▶ _할 일 목록_:
A. 아래 원문 발췌에서 '시간 복잡도'로 시작하는 단락의 주요 사실을 간결한 목록으로 정리하시오.
B. 아래 원문 발췌에서 함수 _cr_score가 받는 매개변수를 정의된 순서대로 모두 나열하시오.
═══ 원문 발췌 ═══
코딩테스트 파이썬/백준
서강그라운드 ( 14938 )
세용용용용
2025. 2. 20. 22:42
나의 풀이
from collections import deque
import sys
def _cr_score(rg_ct, search_range, item_score, conn_dict, go_point):
answer = 0
visit = [False] * rg_ct
visit[go_point - 1] = 0
queue = deque([(go_point, 0)])
while queue:
now_point, now_cost = queue.popleft()
for next_point, next_cost in conn_dict[now_point]:
if (now_cost + next_cost <= search_range) and ((visit[next_point - 1] == False) or (visit[next_point - 1]> now_cost + next_cost)):
visit[next_point - 1] = (now_cost + next_cost)
queue.append((next_point, now_cost + next_cost))
for idx in range(rg_ct):
if (visit[idx] is not False):
answer += item_score[idx]
return answer
def _main(rg_ct, search_range, item_score, conn_dict):
answer = -float('inf')
for start_point in range(1, rg_ct):
answer = max(answer, _cr_score(rg_ct, search_range, item_score, conn_dict, start_point))
return answer
n, m, r = map(int, sys.stdin.readline().rstrip().split())
item_score = tuple(map(int, sys.stdin.readline().rstrip().split()))
conn_dict = {i: [] for i in range(1, n+1)}
for _ in range(r):
a, b, cost = map(int, sys.stdin.readline().rstrip().split())
conn_dict[a].append((b, cost))
conn_dict[b].append((a, cost))
print(_main(n, m, item_score, conn_dict))
시간 복잡도
for start_point in range(1, rg_ct) : 시작 포인트 를 순회 ( 선형 시간 복잡도 )
_cr_score(rg_ct, search_range, item_score, conn_dict, start_point)) : 시작점 기준 수색 범위 탐색 ( 선형 시간 복잡도 )
해당 알고리즘 시간 복잡도 : 이차형 시간 복잡도 ( O(n ** 2) )
═══ 원본 자료 ═══
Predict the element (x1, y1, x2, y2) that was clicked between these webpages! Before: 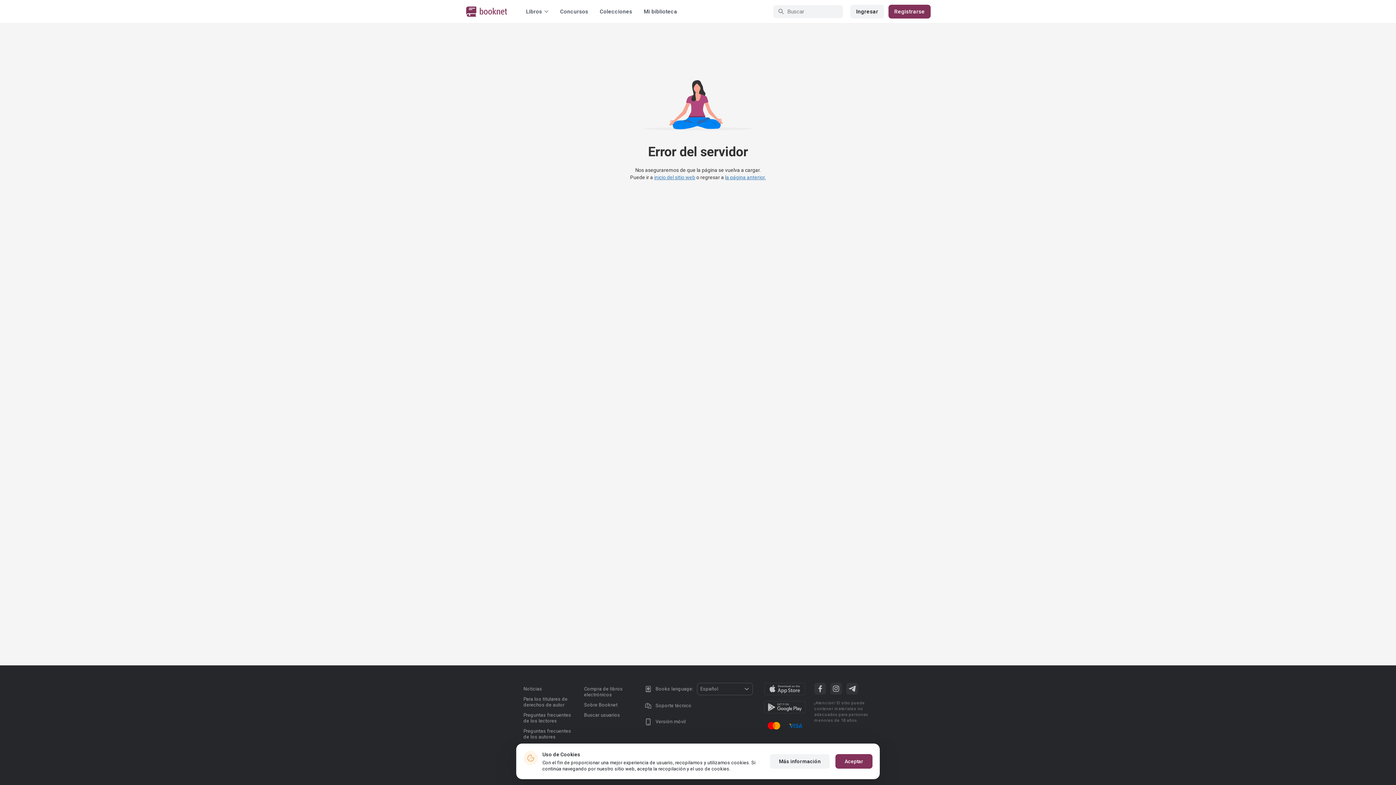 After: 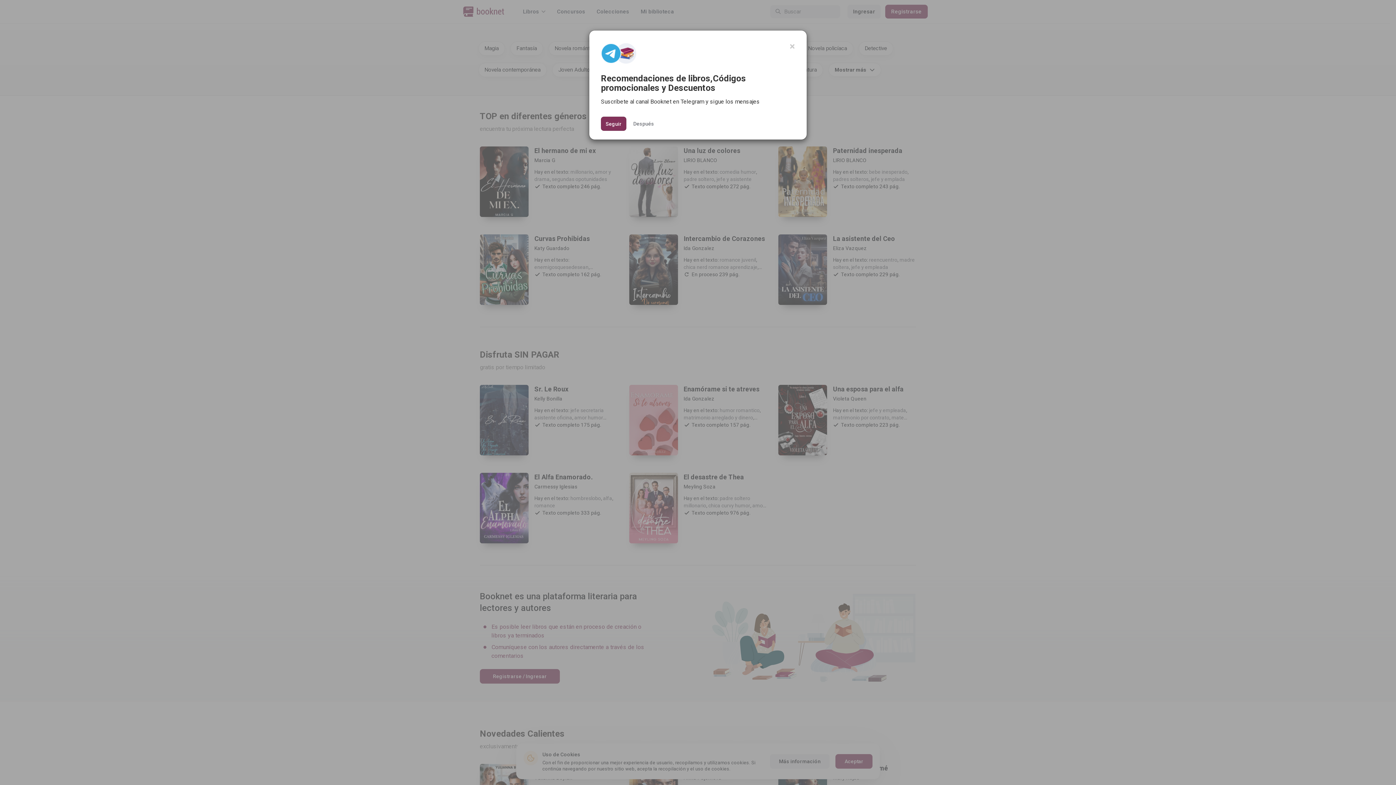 Action: bbox: (465, 6, 508, 16)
═══
▶ _결과_:
A.
- 시작 포인트 순회: 선형 시간 복잡도
- 시작점 기준 수색 범위 탐색: 선형 시간 복잡도
- 알고리즘 전체: 이차형 시간 복잡도, O(n ** 2)

B.
1. rg_ct
2. search_range
3. item_score
4. conn_dict
5. go_point